Write out every record below exactly as it appears.
[[ Data for processing open ]]
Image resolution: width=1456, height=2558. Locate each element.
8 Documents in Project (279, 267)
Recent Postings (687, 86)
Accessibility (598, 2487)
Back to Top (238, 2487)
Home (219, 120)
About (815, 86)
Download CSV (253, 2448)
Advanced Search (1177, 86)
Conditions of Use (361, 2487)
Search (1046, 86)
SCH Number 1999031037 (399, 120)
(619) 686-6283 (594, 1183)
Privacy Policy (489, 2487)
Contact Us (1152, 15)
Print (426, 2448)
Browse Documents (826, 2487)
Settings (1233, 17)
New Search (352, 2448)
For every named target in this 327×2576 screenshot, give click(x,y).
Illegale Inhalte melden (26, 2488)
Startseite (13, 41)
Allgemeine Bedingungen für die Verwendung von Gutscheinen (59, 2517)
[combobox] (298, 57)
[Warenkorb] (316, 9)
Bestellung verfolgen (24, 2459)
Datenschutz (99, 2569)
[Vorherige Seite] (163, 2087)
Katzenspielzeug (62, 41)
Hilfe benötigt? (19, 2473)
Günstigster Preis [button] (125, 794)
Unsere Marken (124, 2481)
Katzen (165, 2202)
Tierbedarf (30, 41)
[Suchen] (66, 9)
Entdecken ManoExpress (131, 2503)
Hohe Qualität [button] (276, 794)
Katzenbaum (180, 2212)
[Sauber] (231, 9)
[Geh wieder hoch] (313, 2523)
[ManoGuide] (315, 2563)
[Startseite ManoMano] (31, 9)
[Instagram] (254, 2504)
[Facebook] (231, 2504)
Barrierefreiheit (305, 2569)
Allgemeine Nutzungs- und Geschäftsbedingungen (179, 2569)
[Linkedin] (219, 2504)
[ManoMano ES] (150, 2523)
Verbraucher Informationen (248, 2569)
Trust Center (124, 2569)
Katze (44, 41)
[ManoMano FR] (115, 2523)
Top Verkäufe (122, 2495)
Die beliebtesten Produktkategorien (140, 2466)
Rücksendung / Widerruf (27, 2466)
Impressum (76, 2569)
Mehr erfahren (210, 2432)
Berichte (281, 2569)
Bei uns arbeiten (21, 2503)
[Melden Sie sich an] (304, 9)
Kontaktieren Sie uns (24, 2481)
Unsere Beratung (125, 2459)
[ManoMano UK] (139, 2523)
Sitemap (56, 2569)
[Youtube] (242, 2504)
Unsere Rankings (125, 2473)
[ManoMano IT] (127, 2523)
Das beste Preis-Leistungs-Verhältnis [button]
[[ Data for processing closed ]]
- **Solution to this task**:
Image resolution: width=1456, height=2558. Locate each element.
8 Documents in Project (279, 267)
Recent Postings (687, 86)
Accessibility (598, 2487)
Back to Top (238, 2487)
Home (219, 120)
About (815, 86)
Download CSV (253, 2448)
Advanced Search (1177, 86)
Conditions of Use (361, 2487)
Search (1046, 86)
SCH Number 1999031037 (399, 120)
(619) 686-6283 (594, 1183)
Privacy Policy (489, 2487)
Contact Us (1152, 15)
Print (426, 2448)
Browse Documents (826, 2487)
Settings (1233, 17)
New Search (352, 2448)
For every named target in this 327×2576 screenshot, give click(x,y).
Illegale Inhalte melden (26, 2488)
Startseite (13, 41)
Allgemeine Bedingungen für die Verwendung von Gutscheinen (59, 2517)
[combobox] (298, 57)
[Warenkorb] (316, 9)
Bestellung verfolgen (24, 2459)
Datenschutz (99, 2569)
[Vorherige Seite] (163, 2087)
Katzenspielzeug (62, 41)
Hilfe benötigt? (19, 2473)
Günstigster Preis [button] (125, 794)
Unsere Marken (124, 2481)
Katzen (165, 2202)
Tierbedarf (30, 41)
[Suchen] (66, 9)
Entdecken ManoExpress (131, 2503)
Hohe Qualität [button] (276, 794)
Katzenbaum (180, 2212)
[Sauber] (231, 9)
[Geh wieder hoch] (313, 2523)
[ManoGuide] (315, 2563)
[Startseite ManoMano] (31, 9)
[Instagram] (254, 2504)
[Facebook] (231, 2504)
Barrierefreiheit (305, 2569)
Allgemeine Nutzungs- und Geschäftsbedingungen (179, 2569)
[Linkedin] (219, 2504)
[ManoMano ES] (150, 2523)
Verbraucher Informationen (248, 2569)
Trust Center (124, 2569)
Katze (44, 41)
[ManoMano FR] (115, 2523)
Top Verkäufe (122, 2495)
Die beliebtesten Produktkategorien (140, 2466)
Rücksendung / Widerruf (27, 2466)
Impressum (76, 2569)
Mehr erfahren (210, 2432)
Berichte (281, 2569)
Bei uns arbeiten (21, 2503)
[Melden Sie sich an] (304, 9)
Kontaktieren Sie uns (24, 2481)
Unsere Beratung (125, 2459)
[ManoMano UK] (139, 2523)
Sitemap (56, 2569)
[Youtube] (242, 2504)
Unsere Rankings (125, 2473)
[ManoMano IT] (127, 2523)
Das beste Preis-Leistungs-Verhältnis [button]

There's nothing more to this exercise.